## Supplied data:
□ □ □ □ □

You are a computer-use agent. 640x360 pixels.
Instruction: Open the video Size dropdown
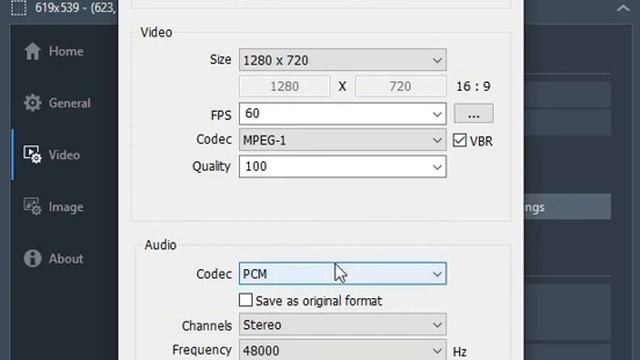pyautogui.click(x=342, y=60)
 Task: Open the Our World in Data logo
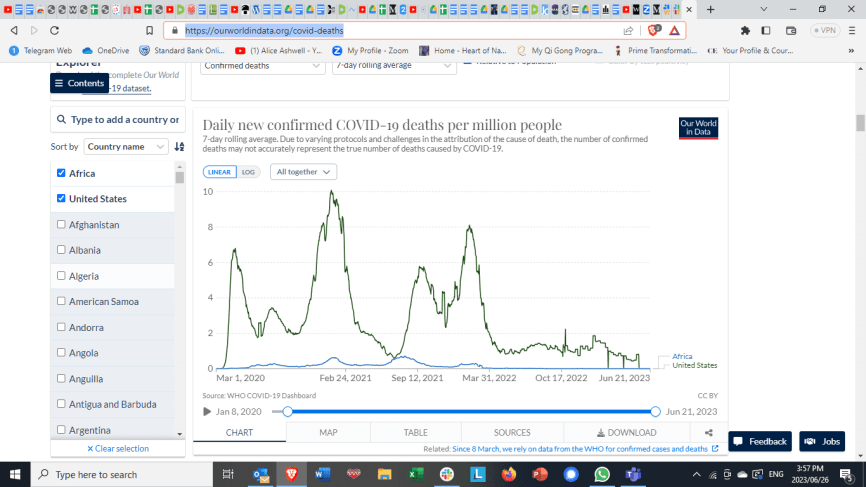point(698,128)
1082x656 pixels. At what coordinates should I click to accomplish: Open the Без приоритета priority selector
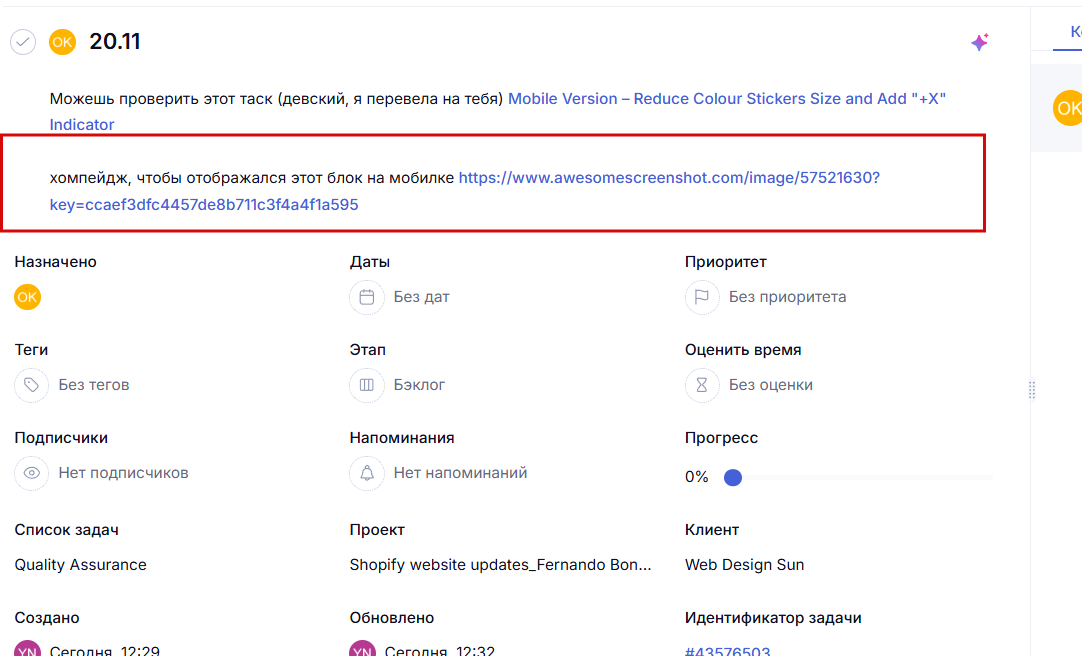pyautogui.click(x=787, y=297)
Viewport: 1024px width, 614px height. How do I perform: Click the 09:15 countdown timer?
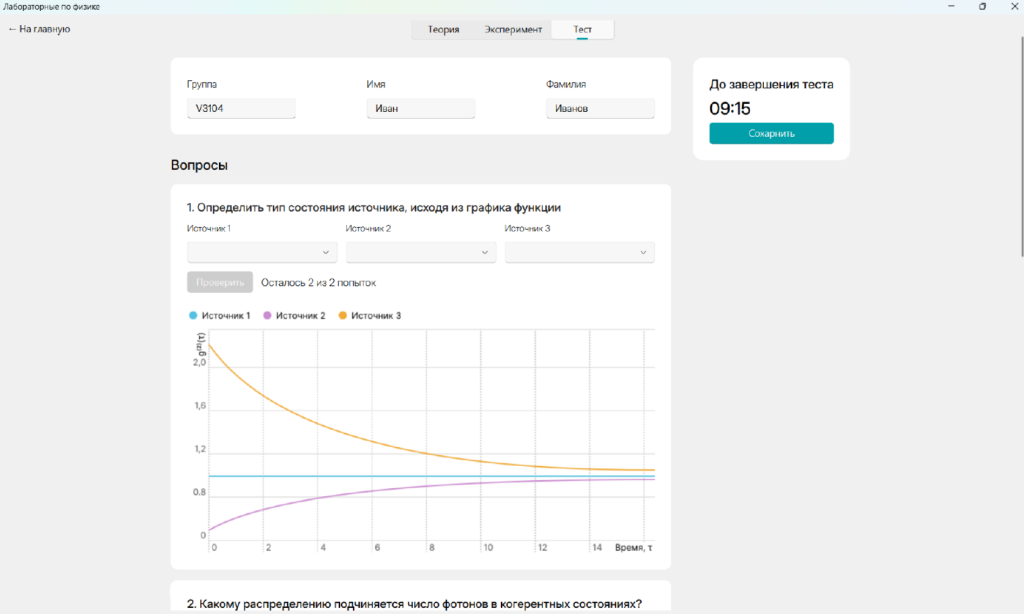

□ □ □ □ □

## Stated task:
Rewrite the lines of the records above as a numbered list, skipping blank lines and leaving out the pictures.

## Response to this task:
1. You are a computer-use agent. 640x360 pixels.
2. Instruction: Open the video Size dropdown
3. pyautogui.click(x=342, y=60)
4.  Task: Open the Our World in Data logo
5. point(698,128)
6. 1082x656 pixels. At what coordinates should I click to accomplish: Open the Без приоритета priority selector
7. pyautogui.click(x=787, y=297)
8. Viewport: 1024px width, 614px height. How do I perform: Click the 09:15 countdown timer?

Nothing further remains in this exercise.